Posted 18th April
World Heritage Day (18th April) seems the ideal time to look at four of our favourite historic sites in Britain
Located near Oxford, Blenheim Palace is a romantic park that was created by the famous landscape gardener Lancelot 'Capability' Brown. It was presented to the first Duke of Marlborough, John Churchill, in recognition of his victory in 1704 over French and Bavarian troops. The palace was built between 1705 and 1722, and is characterized by an eclectic style, along with a return to national roots, making it the perfect example of an 18th-century princely dwelling. Blenheim is an outstanding example of the work of John Vanbrugh and Nicholas Hawksmoor, two of England's most notable architects. It represents a unique architectural achievement, celebrating the victory of the English armies over the French, with the Palace and associated Park having a great influence on the English Romantic movement, which is characterised by the eclecticism of its inspiration, a return to natural sources and a love of nature.
Perhaps our most famous monument, Stonehenge and Avebury gained their place on the World Heritage Site list for their outstanding prehistoric monuments which date back over 5,000 years to the Neolithic and Bronze Ages. Stonehenge is the most famous and sophisticated prehistoric stone circle in the world, with both stone circles lying at the heart of prehistoric landscapes which contain numerous impressive and amazingly well-preserved ceremonial monuments.

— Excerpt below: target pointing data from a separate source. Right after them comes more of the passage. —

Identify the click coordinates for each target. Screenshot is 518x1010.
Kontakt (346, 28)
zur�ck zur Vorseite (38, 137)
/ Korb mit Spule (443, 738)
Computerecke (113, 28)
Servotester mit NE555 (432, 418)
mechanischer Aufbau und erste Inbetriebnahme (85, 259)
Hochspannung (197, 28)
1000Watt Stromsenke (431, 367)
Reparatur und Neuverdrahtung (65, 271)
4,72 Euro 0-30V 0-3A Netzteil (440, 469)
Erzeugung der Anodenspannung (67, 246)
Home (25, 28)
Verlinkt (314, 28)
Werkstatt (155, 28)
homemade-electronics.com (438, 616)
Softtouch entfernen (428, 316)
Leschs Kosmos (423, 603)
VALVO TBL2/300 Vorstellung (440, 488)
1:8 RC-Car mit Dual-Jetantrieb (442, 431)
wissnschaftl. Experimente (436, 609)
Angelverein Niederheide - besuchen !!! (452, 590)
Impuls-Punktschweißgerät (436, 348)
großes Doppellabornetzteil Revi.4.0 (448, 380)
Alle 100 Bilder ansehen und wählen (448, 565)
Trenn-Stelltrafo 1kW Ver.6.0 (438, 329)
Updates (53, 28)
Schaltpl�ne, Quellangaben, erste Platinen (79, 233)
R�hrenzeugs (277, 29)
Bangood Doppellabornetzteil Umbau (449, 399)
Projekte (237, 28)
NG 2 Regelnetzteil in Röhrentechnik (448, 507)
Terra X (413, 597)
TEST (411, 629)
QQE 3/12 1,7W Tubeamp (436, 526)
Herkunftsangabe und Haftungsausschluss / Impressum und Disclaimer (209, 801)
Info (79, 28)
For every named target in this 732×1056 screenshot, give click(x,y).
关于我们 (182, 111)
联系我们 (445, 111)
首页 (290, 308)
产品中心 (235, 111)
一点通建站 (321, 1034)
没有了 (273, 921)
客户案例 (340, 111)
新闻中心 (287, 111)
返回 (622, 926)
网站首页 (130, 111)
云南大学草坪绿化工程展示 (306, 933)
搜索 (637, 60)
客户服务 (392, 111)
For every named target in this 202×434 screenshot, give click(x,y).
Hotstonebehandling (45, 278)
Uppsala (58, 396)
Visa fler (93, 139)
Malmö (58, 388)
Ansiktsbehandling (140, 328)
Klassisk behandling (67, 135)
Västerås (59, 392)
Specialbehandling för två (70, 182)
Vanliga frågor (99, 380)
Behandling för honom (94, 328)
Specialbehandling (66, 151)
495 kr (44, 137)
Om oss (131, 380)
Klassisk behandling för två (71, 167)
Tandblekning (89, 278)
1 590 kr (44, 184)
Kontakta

Durham World Heritage Site
Durham World Heritage Site was one of the first UK sites to be listed by UNESCO. The site's architectural importance lies in the fact that Durham Cathedral and Castle are among the greatest monuments of the Norman Conquest of Britain, and that Durham Cathedral, built between 1093 and 1133, is one of the finest examples of Norman architecture in Europe. Durham in its present form is a living site that has remained in use for nearly 1,000 years - the Cathedral as a religious building, educational centre and place of pilgrimage; and the Castle, first as the home of the Prince-Bishops, and then as the home of Durham University, established in 1832, making it the third oldest university in England.
The Tower of London
With a grim reputation, gory history and an intriguing cast of characters, the Tower of London is a site which provides endless entertainment for families. Visitors will also get to marvel at the 23,578 gems of the Crown Jewels and hear the legend behind them to complete the visit.